Menurut Harun Nasution Jabariyah adalah paham yang menyebutkan
bahwa segala perbuatan manusia telah ditentukan dari semula oleh Qadha dan
Qadar Allah. Maksudnya adalah bahwa setiap perbuatan yang dikerjakan
manusia tidak berdasarkan kehendak manusia, tapi diciptakan oleh Tuhan dan
dengan kehendak-Nya, di sini manusia tidak mempunyai kebebasan dalam
berbuat, karena tidak memiliki kemampuan. Ada yang mengistilahlkan bahwa
Jabariyah adalah aliran manusia menjadi wayang dan Tuhan sebagai
dalangnya.

2. Tokoh Jabariyah
Diantara pemuka jabariyah ekstrim adalah sebagai berikut:

1. Jahm bin shofwan, nama lengkapnya adalah Abu Mahrus Jaham Bin
Shafwan. Ia barasal dari Khurasan bertempat tinggal di kuffah.
2. An-Najjar, nama lengkapnya adalah husain bin muhammad an-najar,
para pengiktnya disebut An-Najariyyah atau Al-Husainiyah.
3. Adh-Dhirar, nama lengkapnya adalah Dhirar Bin Amr.
4. Ja’ad bin Dirham. Ia dibesarkan dalam lingkungan orang kristen yang
senang membicarakan tentang teologi. Ia adalah seorang maulana dari
bani Hakam dan tinggal di Damaskus.
3. Dalil-Dalil yang menjadi Dasar Ajaran Jabariyah

Terlepas dari perbedaan pendapat tentang awal lahirnya aliran ini, dalam
Alquran sendiri banyak terdapat ayat-ayat yeng menunjukkan tentang latar
belakang lahirnya paham Jabariyah, diantaranya: QS ash-Shaffat: 96, QS al-
Anfal: 17, Q.S. al-Insan: 30, Q.S. al-An’am: 112, Q.S. al-Hadid: 22.

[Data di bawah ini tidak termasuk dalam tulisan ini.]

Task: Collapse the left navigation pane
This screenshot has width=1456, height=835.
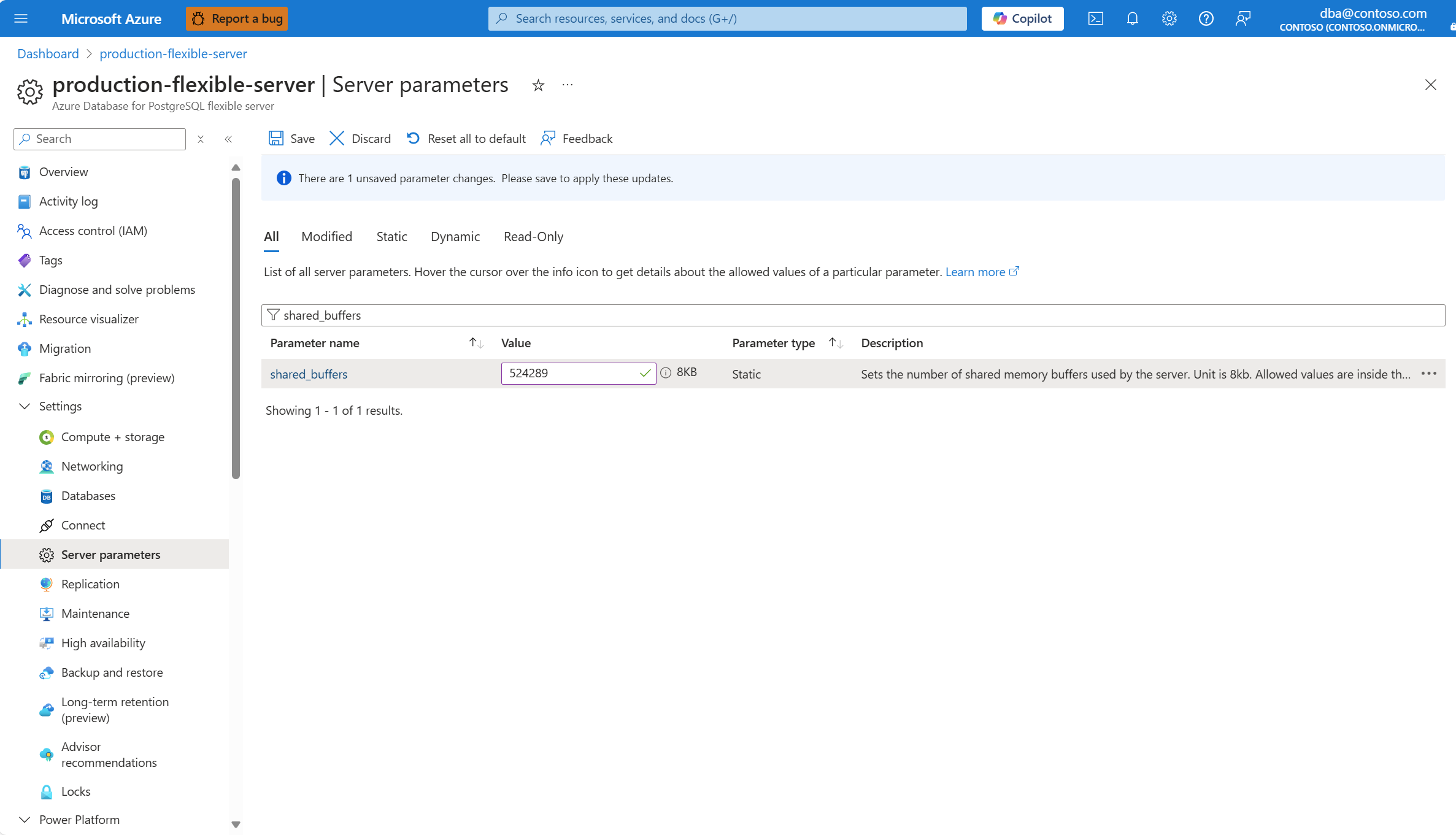Action: [228, 139]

C. Analisis Aliran Qadariyah Dan Jabariyah


Kedua paham itu dapat dicermati pada suatu peristiwa yang menimpa dan
berkaitan dengan perbuatan manusia, misalnya, kecelakaan pesawat terbang. Bagi
yang berpaham Jabariyah biasanya dengan enteng mengatakan bahwa kecelakaan itu
sudah kehendak dan perbuatan Allah. Sedang, yang berpaham Qadariyah condong
mencari tahu di mana letak peranan manusia pada kecelakaan itu.
Kedua paham teologi Islam tersebut membawa efek masing-masing. Pada paham
Jabariyah semangat melakukan investigasi sangat kecil, karena semua peristiwa
dipandang sudah kehendak dan dilakukan oleh Allah. Sedang, pada paham Qadariyah,
semangat investigasi amat besar, karena semua peristiwa yang berkaitan dengan
peranan (perbuatan) manusia harus dipertanggungjawabkan oleh manusia melalui
suatu investigasi.
Dengan demikian, dalam paham Qadariyah, selain manusia dinyatakan sebagai
makhluk yang merdeka, juga adalah makhluk yang harus bertanggung jawab atas
perbuatannya. Posisi manusia demikian tidak terdapat di dalam paham Jabariyah.
Akibat dari perbedaan sikap dan posisi itu, ilmu pengetahuan lebih pasti berkembang
di dalam paham Qadariyah ketimbang Jabariyah.